DATA TO PROCESS:

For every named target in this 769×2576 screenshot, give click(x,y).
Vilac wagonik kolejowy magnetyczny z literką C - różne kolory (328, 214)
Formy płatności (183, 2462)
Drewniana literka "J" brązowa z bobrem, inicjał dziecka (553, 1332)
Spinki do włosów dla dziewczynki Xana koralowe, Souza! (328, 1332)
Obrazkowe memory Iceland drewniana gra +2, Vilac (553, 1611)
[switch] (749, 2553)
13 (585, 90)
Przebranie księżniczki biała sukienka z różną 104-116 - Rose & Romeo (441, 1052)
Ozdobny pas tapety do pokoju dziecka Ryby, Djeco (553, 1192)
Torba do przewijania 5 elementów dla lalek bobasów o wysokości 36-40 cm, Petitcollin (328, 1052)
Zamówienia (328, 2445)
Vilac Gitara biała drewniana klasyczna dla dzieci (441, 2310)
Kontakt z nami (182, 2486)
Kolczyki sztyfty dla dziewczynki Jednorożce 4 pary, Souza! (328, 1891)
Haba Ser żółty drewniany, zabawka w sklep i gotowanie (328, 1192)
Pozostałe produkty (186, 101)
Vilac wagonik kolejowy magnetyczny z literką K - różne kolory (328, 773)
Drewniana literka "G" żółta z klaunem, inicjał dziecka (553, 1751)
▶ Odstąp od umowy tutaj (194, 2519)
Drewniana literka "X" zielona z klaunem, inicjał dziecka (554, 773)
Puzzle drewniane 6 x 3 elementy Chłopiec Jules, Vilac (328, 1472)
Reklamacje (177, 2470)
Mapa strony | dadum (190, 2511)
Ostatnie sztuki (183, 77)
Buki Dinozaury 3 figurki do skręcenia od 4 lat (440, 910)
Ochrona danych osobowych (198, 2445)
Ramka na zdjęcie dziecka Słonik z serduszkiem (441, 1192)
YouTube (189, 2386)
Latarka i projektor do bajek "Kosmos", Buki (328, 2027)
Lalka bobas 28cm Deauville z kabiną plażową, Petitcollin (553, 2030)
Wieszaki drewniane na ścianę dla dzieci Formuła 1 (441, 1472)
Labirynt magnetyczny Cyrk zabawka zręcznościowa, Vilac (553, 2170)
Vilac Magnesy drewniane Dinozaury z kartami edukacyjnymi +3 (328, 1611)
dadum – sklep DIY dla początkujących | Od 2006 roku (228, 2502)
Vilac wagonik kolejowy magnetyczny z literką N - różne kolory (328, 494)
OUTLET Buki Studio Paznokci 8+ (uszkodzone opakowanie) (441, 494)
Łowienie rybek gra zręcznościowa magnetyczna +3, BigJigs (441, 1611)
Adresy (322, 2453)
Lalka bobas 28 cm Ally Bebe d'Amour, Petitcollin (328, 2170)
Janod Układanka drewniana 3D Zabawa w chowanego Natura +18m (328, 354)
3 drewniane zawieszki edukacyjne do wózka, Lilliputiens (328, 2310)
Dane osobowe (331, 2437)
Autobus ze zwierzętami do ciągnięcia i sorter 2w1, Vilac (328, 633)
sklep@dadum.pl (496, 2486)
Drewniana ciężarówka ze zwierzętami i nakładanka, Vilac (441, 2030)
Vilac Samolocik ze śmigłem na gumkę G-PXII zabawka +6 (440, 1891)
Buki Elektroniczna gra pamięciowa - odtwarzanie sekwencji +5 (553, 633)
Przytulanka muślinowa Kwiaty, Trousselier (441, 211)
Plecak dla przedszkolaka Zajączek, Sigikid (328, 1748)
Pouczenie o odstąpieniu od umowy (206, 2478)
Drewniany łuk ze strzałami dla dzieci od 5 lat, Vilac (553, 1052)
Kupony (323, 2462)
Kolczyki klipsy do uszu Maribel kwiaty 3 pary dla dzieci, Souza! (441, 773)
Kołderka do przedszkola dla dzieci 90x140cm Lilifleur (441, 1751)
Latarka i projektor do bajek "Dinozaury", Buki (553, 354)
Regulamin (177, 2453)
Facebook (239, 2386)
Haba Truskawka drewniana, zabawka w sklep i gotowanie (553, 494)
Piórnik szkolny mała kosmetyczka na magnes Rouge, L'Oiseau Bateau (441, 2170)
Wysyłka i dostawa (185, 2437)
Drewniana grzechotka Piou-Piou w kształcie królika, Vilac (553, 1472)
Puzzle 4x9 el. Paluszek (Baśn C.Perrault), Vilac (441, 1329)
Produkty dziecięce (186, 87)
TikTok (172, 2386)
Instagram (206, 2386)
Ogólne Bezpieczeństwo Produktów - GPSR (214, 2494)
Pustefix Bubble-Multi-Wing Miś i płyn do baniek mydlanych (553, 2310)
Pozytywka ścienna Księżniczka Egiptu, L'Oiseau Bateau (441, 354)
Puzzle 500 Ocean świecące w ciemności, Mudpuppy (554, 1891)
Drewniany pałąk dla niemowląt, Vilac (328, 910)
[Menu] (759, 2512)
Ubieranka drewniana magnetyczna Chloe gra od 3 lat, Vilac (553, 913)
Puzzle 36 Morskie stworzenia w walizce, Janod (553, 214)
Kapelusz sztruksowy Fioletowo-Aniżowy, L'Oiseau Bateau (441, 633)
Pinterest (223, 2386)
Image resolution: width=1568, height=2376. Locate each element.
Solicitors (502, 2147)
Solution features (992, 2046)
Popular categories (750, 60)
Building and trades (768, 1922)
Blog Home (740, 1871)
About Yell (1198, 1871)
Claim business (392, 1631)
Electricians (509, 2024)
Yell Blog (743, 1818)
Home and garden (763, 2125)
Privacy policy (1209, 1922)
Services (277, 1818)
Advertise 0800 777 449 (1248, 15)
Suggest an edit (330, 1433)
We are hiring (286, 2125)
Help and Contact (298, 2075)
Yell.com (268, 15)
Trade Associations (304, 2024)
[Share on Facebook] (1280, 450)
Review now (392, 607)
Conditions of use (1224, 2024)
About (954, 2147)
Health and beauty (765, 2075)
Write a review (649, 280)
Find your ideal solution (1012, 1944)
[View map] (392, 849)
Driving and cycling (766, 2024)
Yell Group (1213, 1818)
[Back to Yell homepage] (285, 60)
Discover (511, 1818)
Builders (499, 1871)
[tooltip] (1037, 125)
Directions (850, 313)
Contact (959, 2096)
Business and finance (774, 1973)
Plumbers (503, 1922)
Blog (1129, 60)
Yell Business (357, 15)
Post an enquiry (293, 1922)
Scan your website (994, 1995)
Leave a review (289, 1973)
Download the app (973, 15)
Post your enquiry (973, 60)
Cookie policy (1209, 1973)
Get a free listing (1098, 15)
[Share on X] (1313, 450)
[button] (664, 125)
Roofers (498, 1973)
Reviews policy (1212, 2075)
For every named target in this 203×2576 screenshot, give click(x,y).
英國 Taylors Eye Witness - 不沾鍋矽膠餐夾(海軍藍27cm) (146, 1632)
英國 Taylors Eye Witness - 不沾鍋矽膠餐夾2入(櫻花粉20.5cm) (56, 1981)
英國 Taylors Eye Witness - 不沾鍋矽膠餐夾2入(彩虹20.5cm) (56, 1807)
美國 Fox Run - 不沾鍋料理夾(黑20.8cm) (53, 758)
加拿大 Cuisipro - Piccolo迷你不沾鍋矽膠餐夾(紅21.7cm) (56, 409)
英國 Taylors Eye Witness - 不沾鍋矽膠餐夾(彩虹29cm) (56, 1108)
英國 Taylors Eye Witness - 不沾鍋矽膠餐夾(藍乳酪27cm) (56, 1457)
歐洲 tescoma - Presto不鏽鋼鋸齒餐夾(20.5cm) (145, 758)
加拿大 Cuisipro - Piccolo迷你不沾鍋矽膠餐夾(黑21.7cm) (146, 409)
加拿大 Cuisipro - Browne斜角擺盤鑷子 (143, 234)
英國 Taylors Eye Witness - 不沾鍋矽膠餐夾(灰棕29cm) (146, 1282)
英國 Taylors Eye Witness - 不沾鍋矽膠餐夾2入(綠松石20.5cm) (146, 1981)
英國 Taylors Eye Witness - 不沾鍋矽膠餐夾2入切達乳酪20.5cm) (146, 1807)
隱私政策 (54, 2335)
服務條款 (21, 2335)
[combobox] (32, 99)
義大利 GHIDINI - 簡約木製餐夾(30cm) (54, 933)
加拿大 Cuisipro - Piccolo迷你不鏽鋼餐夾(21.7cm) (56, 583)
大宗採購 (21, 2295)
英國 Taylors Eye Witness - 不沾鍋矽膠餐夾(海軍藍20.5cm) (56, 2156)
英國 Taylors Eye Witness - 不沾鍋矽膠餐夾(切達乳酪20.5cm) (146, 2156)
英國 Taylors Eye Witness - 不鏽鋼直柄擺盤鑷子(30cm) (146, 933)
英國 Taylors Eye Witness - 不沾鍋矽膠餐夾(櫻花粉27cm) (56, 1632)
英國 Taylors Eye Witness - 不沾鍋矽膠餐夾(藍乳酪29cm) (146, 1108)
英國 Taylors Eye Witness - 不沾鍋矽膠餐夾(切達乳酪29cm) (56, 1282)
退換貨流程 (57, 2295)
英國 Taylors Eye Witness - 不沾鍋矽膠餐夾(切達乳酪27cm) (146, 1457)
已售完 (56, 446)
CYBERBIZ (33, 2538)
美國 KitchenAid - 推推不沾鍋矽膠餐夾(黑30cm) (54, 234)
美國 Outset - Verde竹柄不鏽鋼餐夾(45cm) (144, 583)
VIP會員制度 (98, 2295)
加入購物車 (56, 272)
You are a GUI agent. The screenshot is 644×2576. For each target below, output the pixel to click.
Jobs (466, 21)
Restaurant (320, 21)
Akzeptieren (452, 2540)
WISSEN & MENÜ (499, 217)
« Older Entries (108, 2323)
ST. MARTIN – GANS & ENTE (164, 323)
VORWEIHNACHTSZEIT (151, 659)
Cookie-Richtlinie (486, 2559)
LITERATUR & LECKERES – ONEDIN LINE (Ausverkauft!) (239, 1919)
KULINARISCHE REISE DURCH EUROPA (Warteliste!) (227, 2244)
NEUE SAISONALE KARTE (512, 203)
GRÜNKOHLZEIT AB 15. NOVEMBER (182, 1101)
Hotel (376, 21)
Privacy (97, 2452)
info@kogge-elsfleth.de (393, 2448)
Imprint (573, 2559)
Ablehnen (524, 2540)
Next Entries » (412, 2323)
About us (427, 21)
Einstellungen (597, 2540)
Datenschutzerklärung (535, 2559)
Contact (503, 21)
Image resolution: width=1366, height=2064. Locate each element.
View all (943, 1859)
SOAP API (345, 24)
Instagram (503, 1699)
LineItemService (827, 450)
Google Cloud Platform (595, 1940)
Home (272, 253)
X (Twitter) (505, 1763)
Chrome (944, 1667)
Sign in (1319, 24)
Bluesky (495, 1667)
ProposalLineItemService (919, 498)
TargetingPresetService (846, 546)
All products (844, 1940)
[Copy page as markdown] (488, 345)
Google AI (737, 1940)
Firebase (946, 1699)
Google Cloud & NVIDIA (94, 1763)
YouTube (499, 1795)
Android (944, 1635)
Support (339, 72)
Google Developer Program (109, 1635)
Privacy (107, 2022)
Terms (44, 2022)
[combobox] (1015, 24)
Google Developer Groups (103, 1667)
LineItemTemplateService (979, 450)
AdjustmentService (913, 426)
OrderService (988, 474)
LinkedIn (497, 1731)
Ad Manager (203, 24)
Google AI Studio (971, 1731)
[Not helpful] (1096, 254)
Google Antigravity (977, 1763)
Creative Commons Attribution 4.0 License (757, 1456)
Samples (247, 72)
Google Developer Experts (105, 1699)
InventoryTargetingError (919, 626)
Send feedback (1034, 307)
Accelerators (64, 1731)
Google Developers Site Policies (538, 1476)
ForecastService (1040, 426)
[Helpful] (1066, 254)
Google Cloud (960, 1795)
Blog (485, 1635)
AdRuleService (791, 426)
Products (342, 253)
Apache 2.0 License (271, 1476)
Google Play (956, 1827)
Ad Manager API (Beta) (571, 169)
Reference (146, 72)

ACTIVITY:
Within the data above, find the lines that contain the word "every" and copy each of them.

YOUR SOLUTION:
For every named target in this 769×2576 screenshot, give click(x,y).
For every named target in this 203×2576 screenshot, give click(x,y).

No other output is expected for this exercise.